- SOURCE -
# # #

Aiden Thomas is a Latino-American author of young adult novels, best known for the book Cemetery Boys which was a New York Times bestseller and won numerous awards, including best of the year recognition from the American Library Association, Publishers Weekly, Barnes and Noble, NPR and School Library Journal.

Thomas is transgender and uses the he and they pronouns. They advocate for diverse representation in media.

Personal life 
Thomas was born in Oakland, California, and received a MFA in creative writing from Mills College. They live in Portland.

Books

Cemetery Boys 

Cemetery Boys was published on September 1, 2020, by Swoon Reads and tells the story of Yadriel, who is queer, transgender, Latino and a brujo. Unfortunately, his family does not recognize him as a man, which has serious effects on his abilities.

The book was named a best seller by the New York Times and IndieBound, and received starred reviews from Publishers Weekly and Booklist.

Cemetery Boys has received the following accolades:

 Bram Stoker Award for Best Young Adult Novel nominee (2020)
 Goodreads Choice Award Nominee for Young Adult Fantasy & Science Fiction (2020)
 Goodreads Choice Award Nominee for Debut Novel (2020)
 Locus Award for Best First Novel nominee (2021)
 Lodestar Award finalist (2021)
 American Library Association (ALA) Top Ten Best Fiction (2021)
 ALA Top Ten Amazing Audiobooks for Young Adults (2021)
 ALA Teens' Top Ten (2021)
 Publishers Weekly Best Books of the Year (2020)
 Barnes and Noble Best New Books of the Year (2020)
 National Book Award longlist (2020)
 NPR Best Books of the Year (2020)

# # #

- DATASET SECTION -
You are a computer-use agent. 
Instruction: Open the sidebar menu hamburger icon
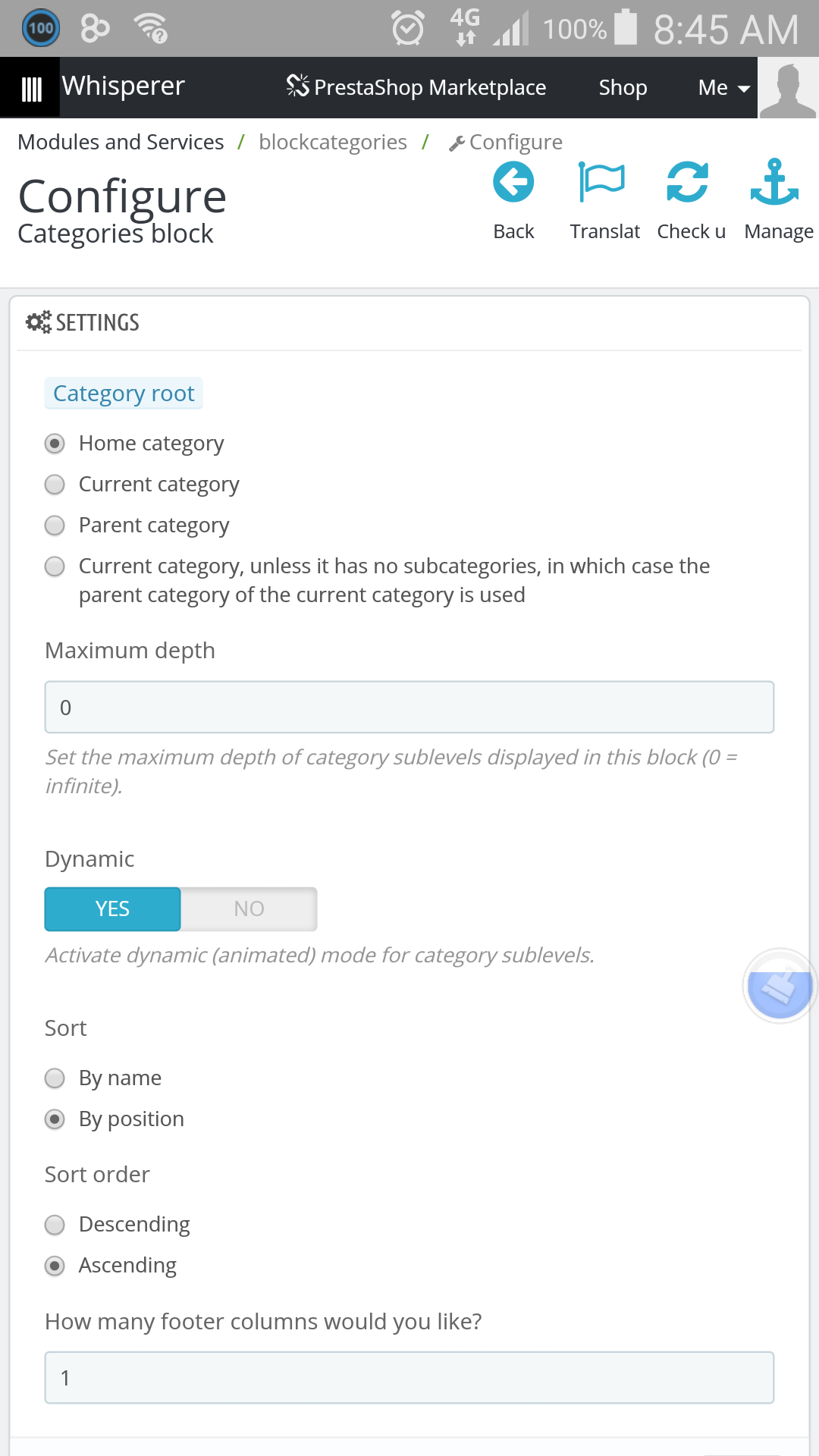point(30,88)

# # #

- EXERCISE REQUIREMENTS -
1. Reproduce everything in the Aiden Thomas text from "Lodestar Award finalist" down to "NPR Best Books of the Year (2020)", swapping "longlist" for "shortlist".
2. According to the Aiden Thomas text, which publisher released Cemetery Boys, and on what date?

- ANSWERS BY TASK -
1.
Lodestar Award finalist (2021)
 American Library Association (ALA) Top Ten Best Fiction (2021)
 ALA Top Ten Amazing Audiobooks for Young Adults (2021)
 ALA Teens' Top Ten (2021)
 Publishers Weekly Best Books of the Year (2020)
 Barnes and Noble Best New Books of the Year (2020)
 National Book Award shortlist (2020)
 NPR Best Books of the Year (2020)

2. Swoon Reads published it on September 1, 2020.